*** Document passage ***
In Moldova, foreign patients are screened in private clinics and then undergo treatment including generic treatment including active substances - sofosbuvir, daclatasvir, ledipasvir, velpatasvir. The results of using antiviral therapy reach 97% of fully healed patients, and the medications produce minimal side effects.

=== Ophthalmology ===
Ophthalmology and eye disease treatment are widely used throughout the world. In private clinics in Chişinău, patients are offered the highest diagnostic accuracy of visual acuity, intraocular pressure, biometric and eye tonometry. Medical tourists are attracted by presence of modern ophthalmic equipment, with help of which Moldovan doctors are making the right diagnosis and the treatment is done by new, minimally invasive methods.

Laser vision correction procedures are requiring to be handled by a highly qualified specialist using who are able to use the modern equipment. There are more than 20 clinics in Moldova where experienced doctors work, providing a wide range of ophthalmic services to citizens and non-residents.
*** Given information ***
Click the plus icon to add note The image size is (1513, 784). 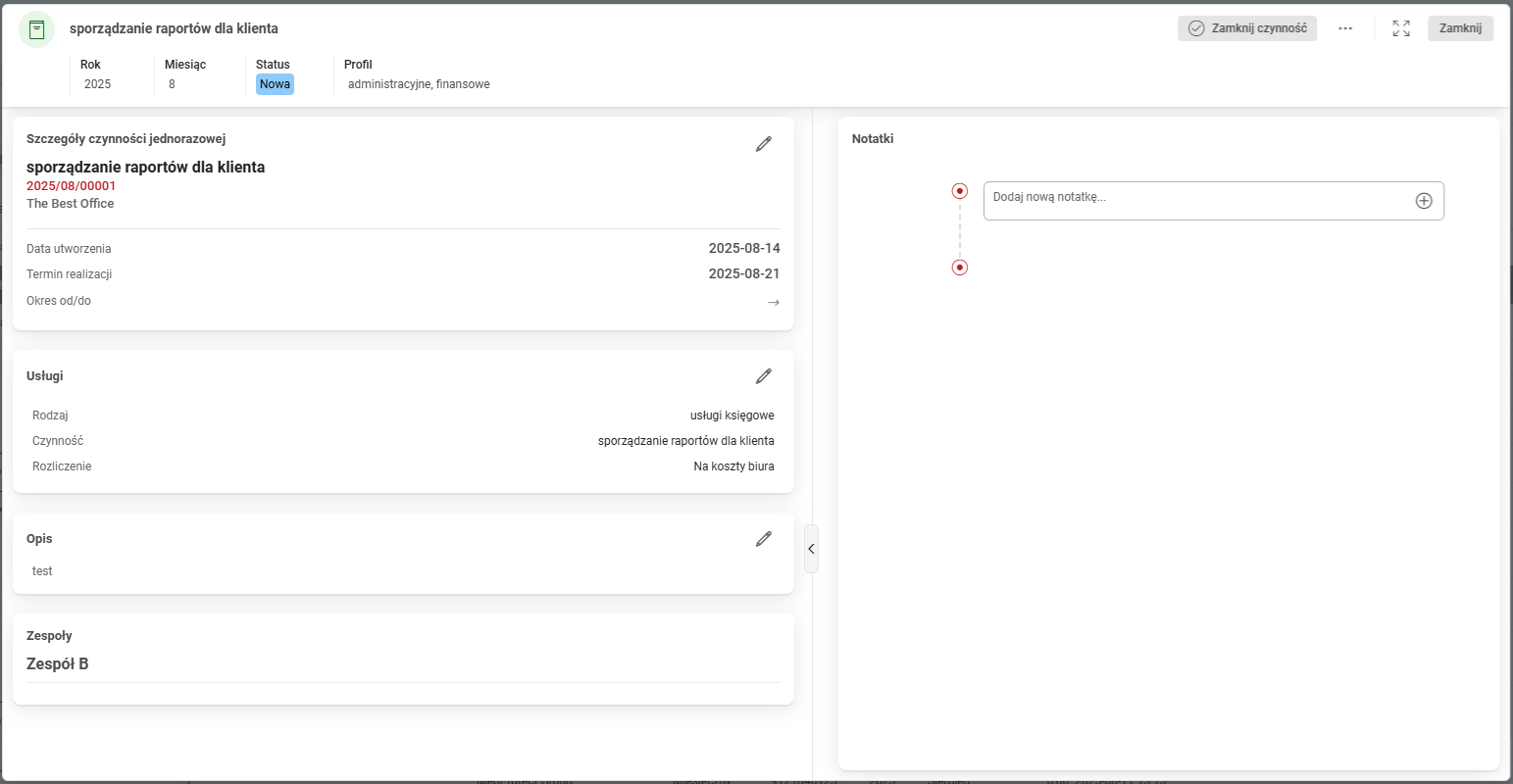pos(1424,201)
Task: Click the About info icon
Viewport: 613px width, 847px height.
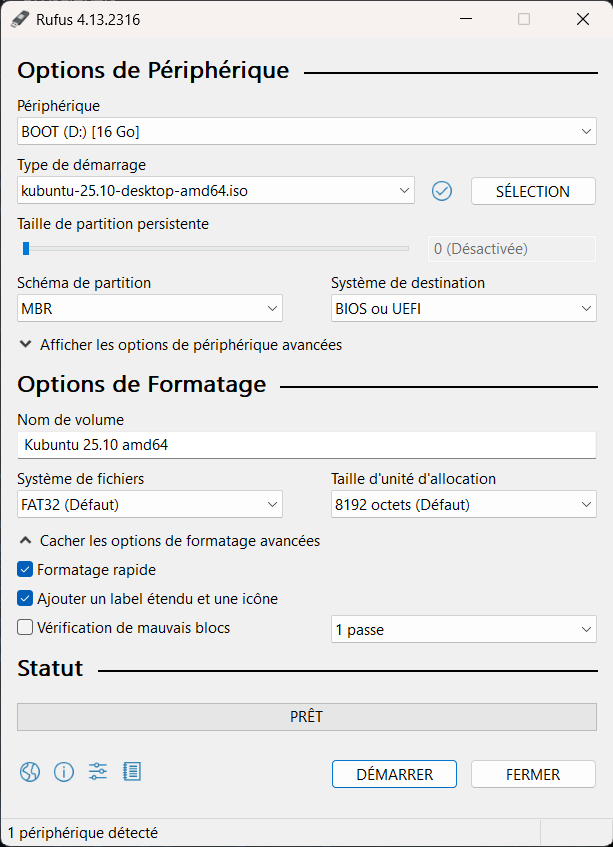Action: [64, 772]
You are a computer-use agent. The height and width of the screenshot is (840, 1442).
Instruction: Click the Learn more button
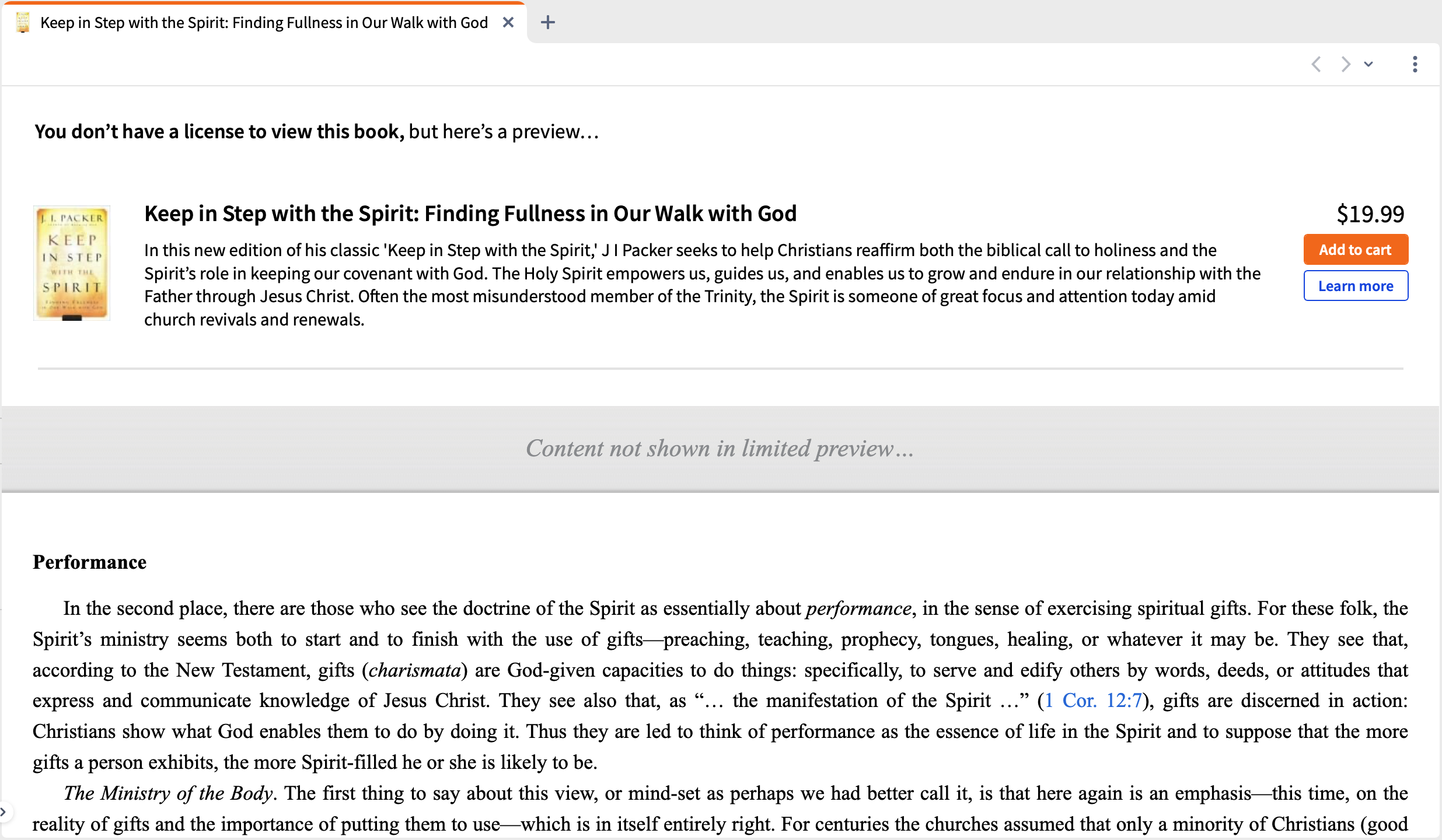pyautogui.click(x=1356, y=286)
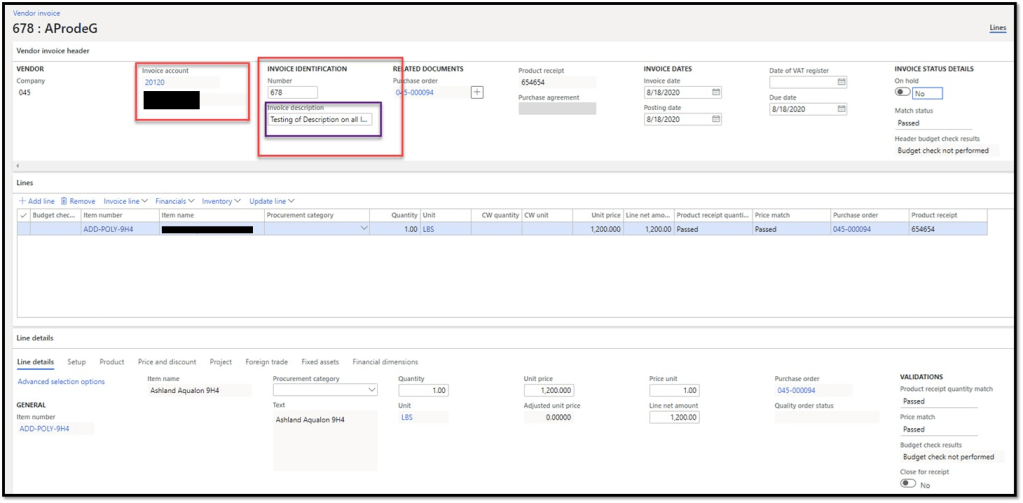Open Procurement category dropdown in Line details
Viewport: 1023px width, 503px height.
coord(372,390)
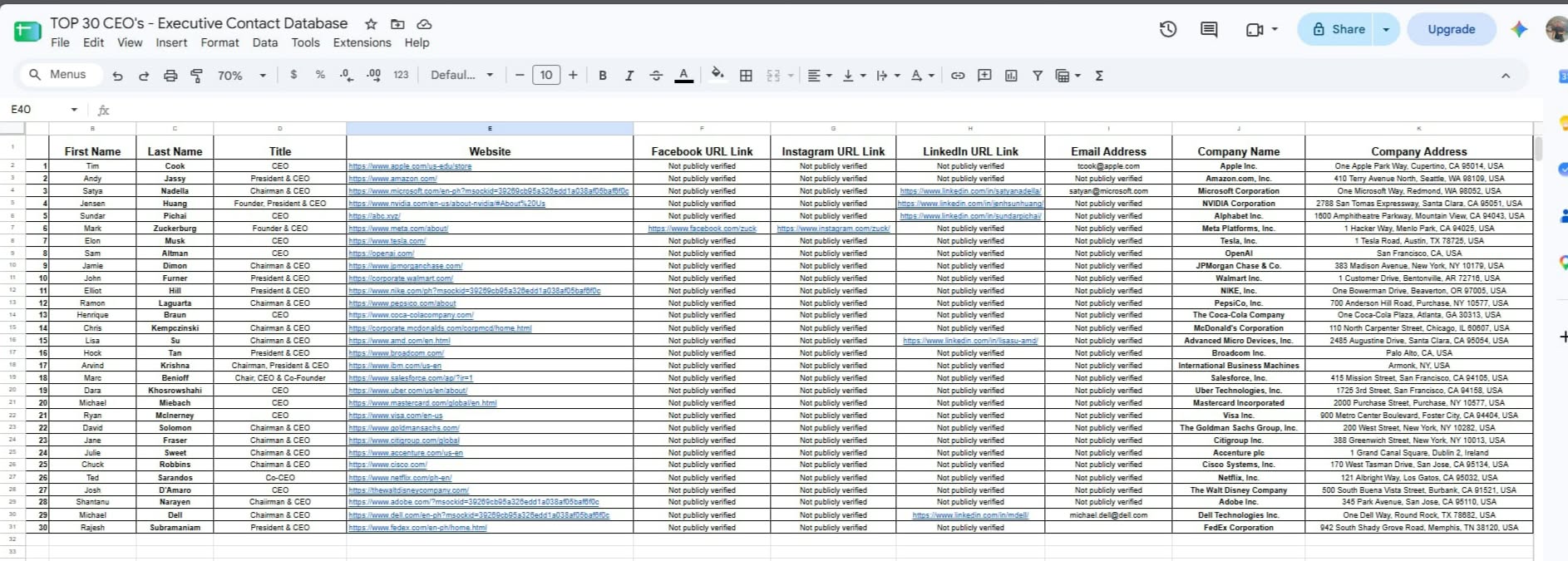Toggle strikethrough formatting
This screenshot has width=1568, height=561.
point(656,76)
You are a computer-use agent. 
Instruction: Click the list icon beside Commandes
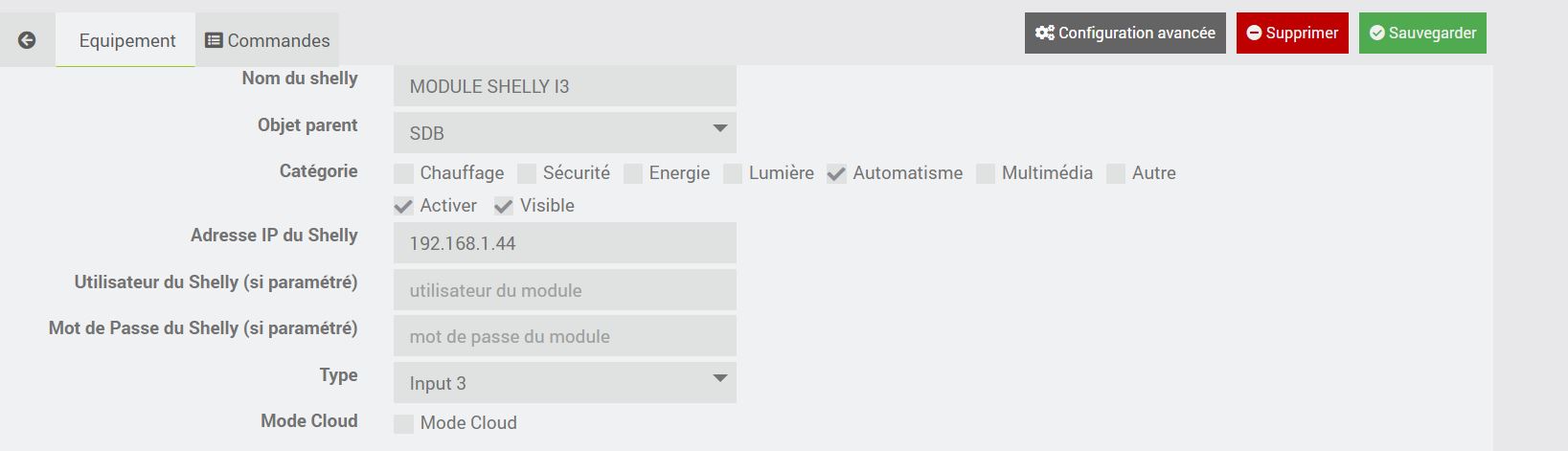tap(215, 40)
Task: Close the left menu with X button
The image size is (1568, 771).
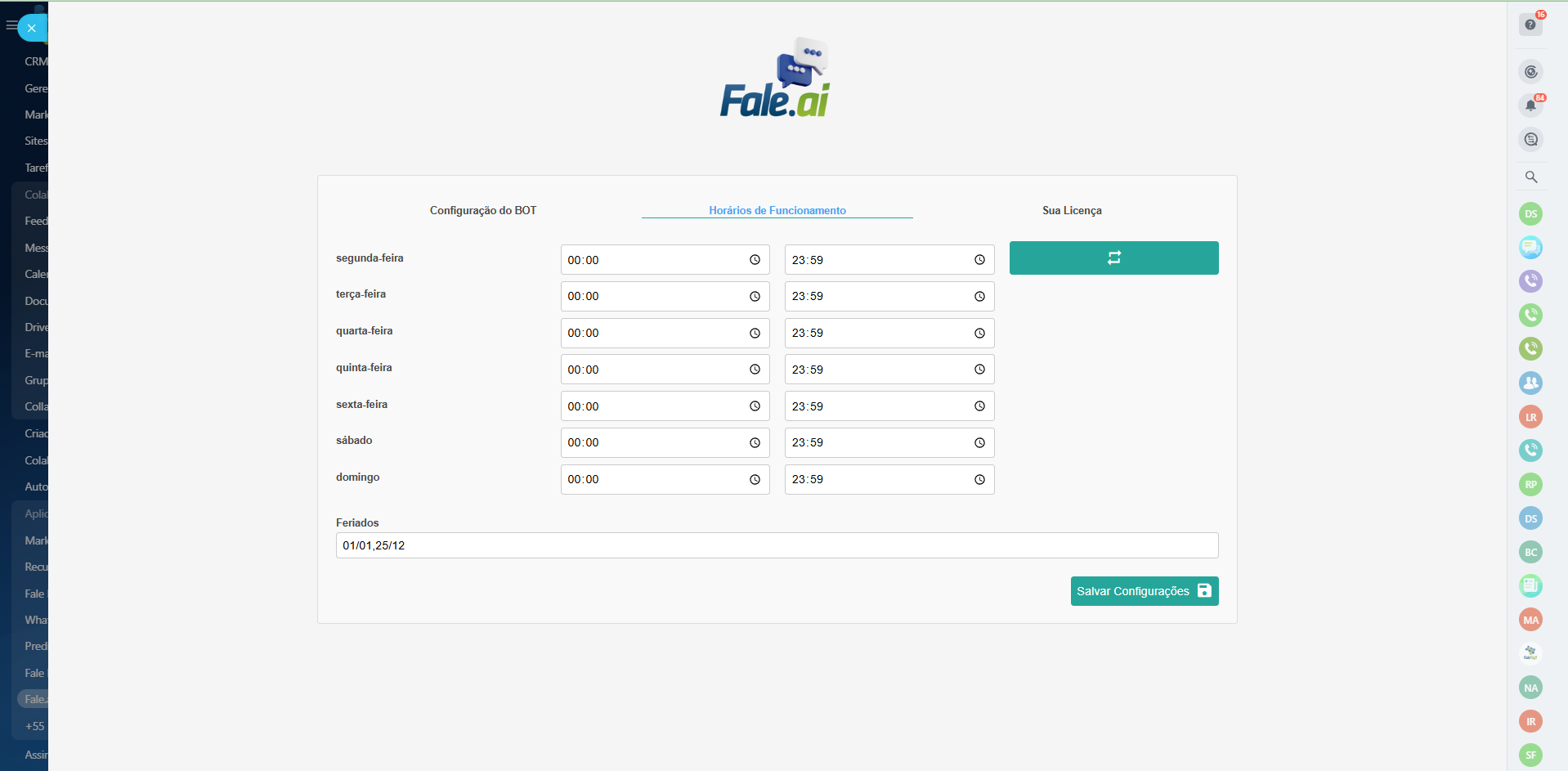Action: click(x=31, y=28)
***
**Task item A**
Translate this sentence from the passage on medical treatment in Moldova into Spanish: "There are more than 20 clinics in Moldova where experienced doctors work, providing a wide range of ophthalmic services to citizens and non-residents."
**Task item B**
According to the passage on medical treatment in Moldova, what draws medical tourists to eye care in Moldova? Answer in one to three sentences.

**Written response A**
Hay más de 20 clínicas en Moldavia donde trabajan médicos con experiencia, que ofrecen una amplia gama de servicios oftalmológicos a ciudadanos y no residentes.

**Written response B**
Medical tourists are drawn by the modern ophthalmic equipment in Moldovan clinics. With this equipment, doctors make the right diagnosis, and treatment is done with new, minimally invasive methods.